Но это была бы только глупая гордость моей заносчивой юности. Ну, не сбылись девяносто девять сверкающих! Да, если сбылись бы все мечты и сказки, - мир полон был бы одними прославленными летчиками, великими землепроходцами, открывателями законов физики! Где-нибудь в Греции нельзя было бы на улицу выйти, не повстречав дюжины Александров Македонских, кучи Сократов и толпы Эвклидов... Но мир полон простых людей, и где весы, чтоб взвесить цену великих и невеликих?
Я со своим узелком стою, не чувствуя себя такой уж обойденной, обманутой, виноватой.
Я жила просто, так, как все кругом жили!.. Да ведь все живут по-разному! Я была как все?.. А все такие разные... Делала, что каждый бы сделал на моем месте? Ах, да ведь и это не просто. Только кажется просто: делал, что мог? Нет. Делал ту работу. В том месте. В тот час, когда ее потребовала общая наша жизнь. Вот и все, что я, пожалуй, имею право сказать в отчет: именно ту, и как раз в том месте, где она меня застала, и в то самое время, когда она пришлась на мою долю. Я вижу, что он тощенький, мой узелок, и не стыжусь уже, не прячу его за спину, а стою без гордости и уничижения, тут, в темноте, на поляне перед маленькой статуей на могиле моего сына, у крайней точки, у предпоследней путевой отметки на долгом моем пути, и молча отвечаю на ее немые вопросы и, кажется, стараюсь оправдаться?
Я опять возвращаюсь к шалашику, ноги меня не держат от усталости, и я сажусь отдохнуть и вдруг падаю лицом в шуршащую травяную подстилку - и плачу, плачу и зову шепотом по именам их всех, моих милых, всех троих.
Совсем никак не ожидала от себя этих поздних в их детской безутешной отчаянности слез, не приготовилась я к ним и долго удержать не могу - точно они все трое где-то тут, рядом, так близко подошли ко мне, что еще немного - и можно руки к ним протянуть, и я начала в слезах, прерывисто вдыхая запах вянущей травы, засыпать от усталости, и уже во сне, или сквозь сон, смутно помню, все стало путаться, и мне как-то все спокойнее или утешительней становилось, и только одно что-то мучило, мучило, и я наконец поняла - это Борина рука с ее рубцами и шрамами на месте оторванных пальцев, и во сне мне за нее больно, эта рука мне кажется непереносимей всего остального случившегося...

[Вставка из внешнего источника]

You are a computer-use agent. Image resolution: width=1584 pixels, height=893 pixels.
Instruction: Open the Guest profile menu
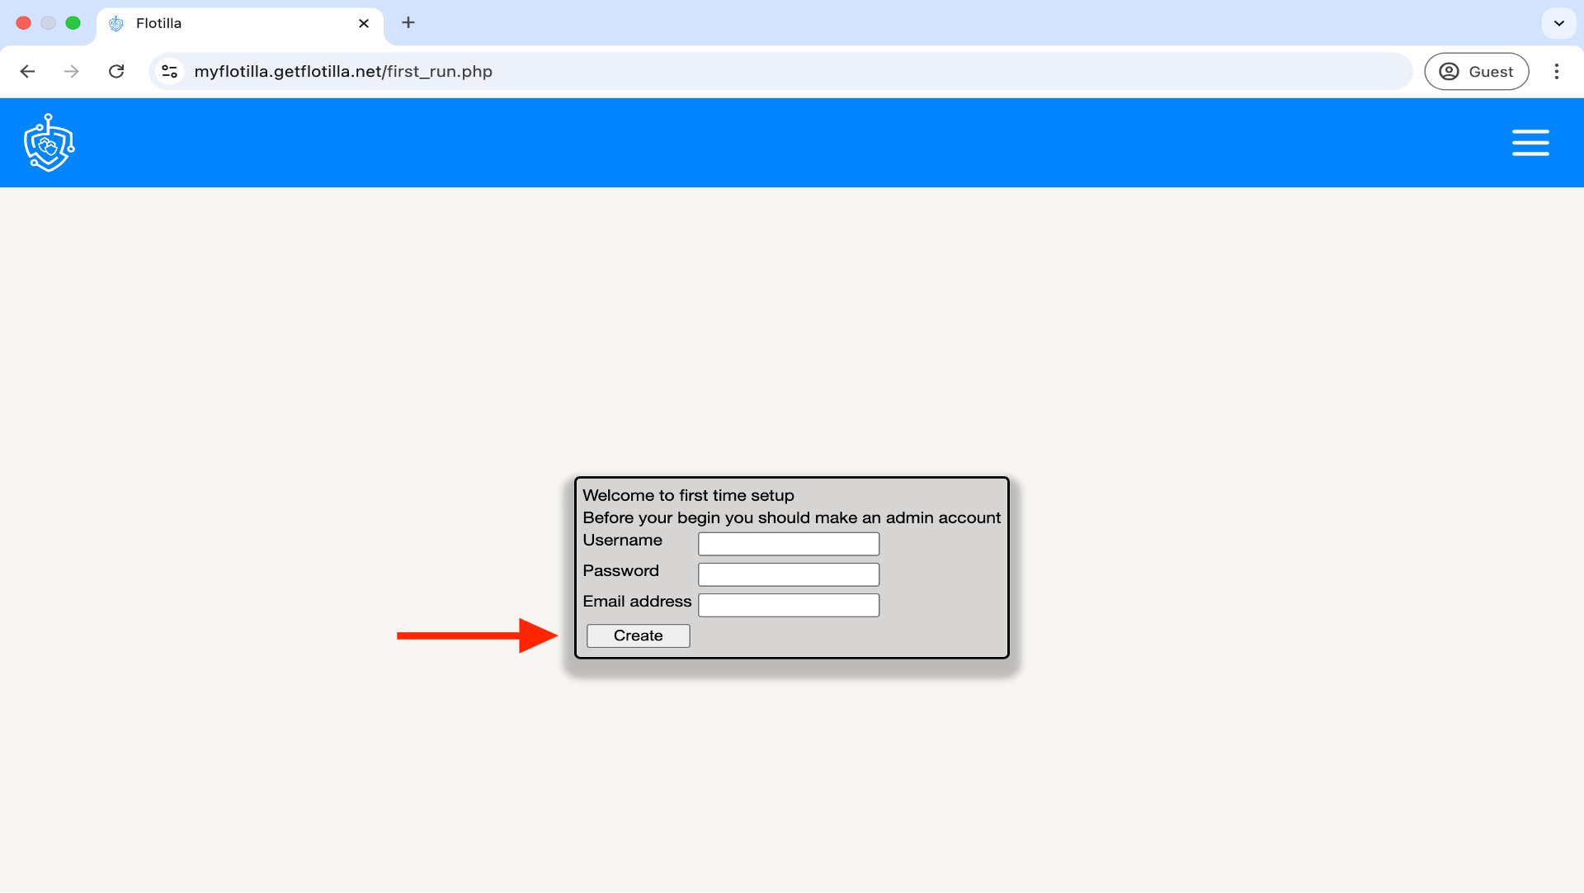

Я проснулась от хлопанья дверей автобуса у остановки на шоссе и сразу привстала, вытирая лицо, - мне показалось, что уже утро и меня врасплох застали какие-то люди...
Нет, еще темно кругом. Автобус весь светится изнутри и почему-то долго стоит... много людей гуськом выходят, что-то несут, и я, кажется, начинаю узнавать их. Да это давешние музыканты. Я узнаю громоздкие футляры аккордеонов... Откуда-то приехали. Я вспоминаю, что было что-то очень много среди них скрипачей. Так и есть, они проходят один за другим в свете окон автобуса, несут свои скрипки... шесть, семь.
Поджидая друг друга, они собираются в кучу у остановки. Автобус уходит, и тогда они идут все вместе мимо памятника через поляну, где играли днем. Почти на том же месте складывают инструменты и рассаживаются в кружок на траве.
Нетрудно угадать - они играли где-то на вечере, ведь суббота сегодня, а может быть, на свадьбе? И теперь, усталые, возвращаются домой. Я слышу щелканье и чмоканье открываемых железных пивных пробок. Весь оркестр неторопливо принимается за пиво. Каждый из своей бутылки. На минуту вспыхивает огонек зажигалки, и я вижу, как тянутся руки к картузу и все туда складывают железные кружочки пробок. Чтоб не валялись тут на поляне. Мне очень хочется их поблагодарить за это. Я и благодарю. Молча. Как почти все, что я говорю теперь людям.